Some NationsBank functions in Richmond, such as a separate board of directors, will be abolished. But for the most part, headquarters functions already are substantially centralized in Charlotte, N.C., or in other places.

Interstate branching, Waters said, would save NationsBank $50 million a year by elimination of duplicate regulatory examinations, boards of directors, corporations and the like. He said it costs money to massage actual management entities back into legal entities, such as a separate Virginia bank, for federal reporting purposes. Management of NationsBank, he said, was designed in anticipation of interstate branching.

The legislation, he said, will enlarge the pool of potential buyers of banks in Virginia. The more potential buyers, Waters pointed out, the higher the purchase price that Virginia banks should bring their stockholders.

F. Edward Harris, president of Crestar Bank's Western Region, said his bank has supported the changes in the law because Crestar favors free competition.

It will save some costs by allowing consolidation of Crestar's Maryland and Washington, D.C., banks into the Virginia bank at Richmond, Harris said. It will especially simplify banking in the Washington metropolitan region by allowing banking and deposits across state lines as residents travel through the district and its suburbs.

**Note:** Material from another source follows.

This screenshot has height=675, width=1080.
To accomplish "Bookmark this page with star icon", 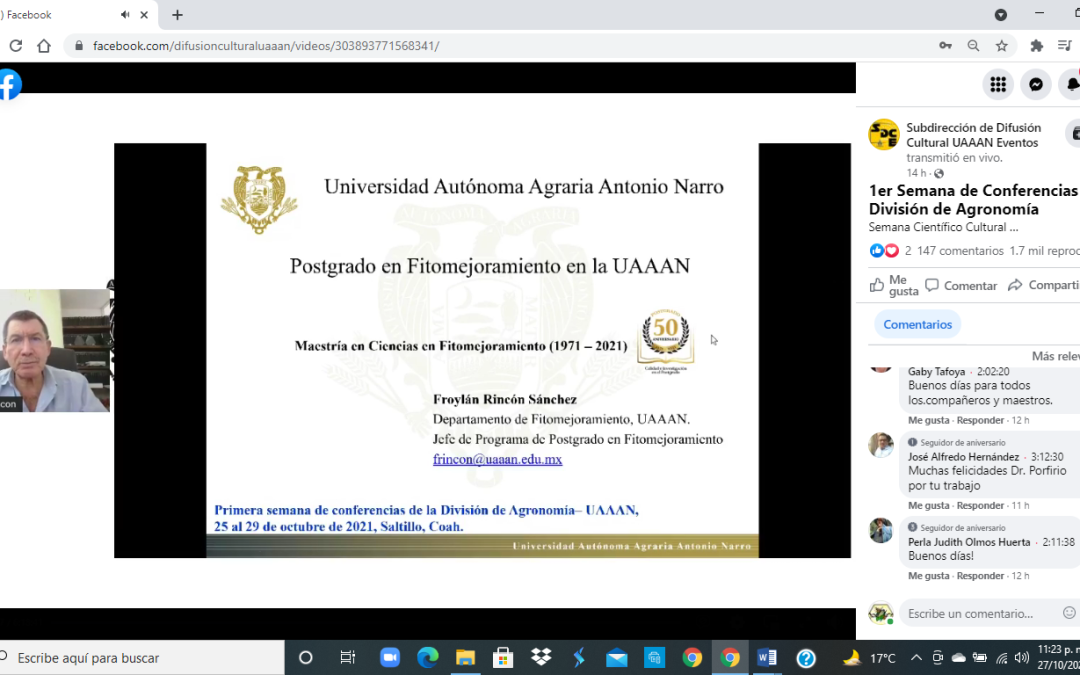I will (x=1001, y=46).
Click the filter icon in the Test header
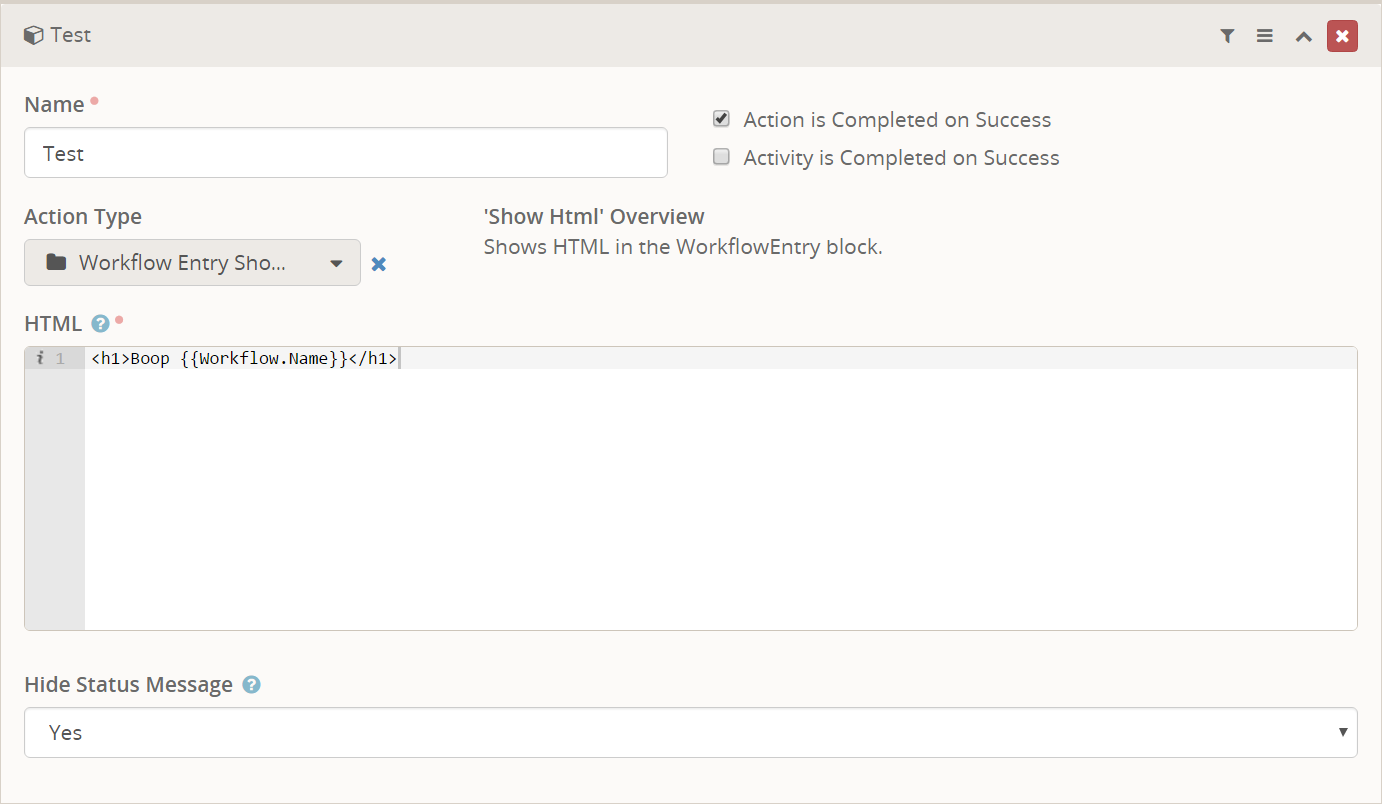Screen dimensions: 1382x804 [x=1227, y=36]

As far as Crestar is concerned, Harris said, the consolidation will be "little noticed in Roanoke."

J. Carson Quarles, president of the Southwestern Region for Central Fidelity Bank, said the Virginia bill "opens the doors of amalgamations, mergers and acquisitions between out-of-state and Virginia banks."

The big change will come with expected passage of the congressional bill, Quarles said.

"When that passes," Quarles said, "First Union and NationsBank will centralize in Charlotte. Banks will surely merge across state lines."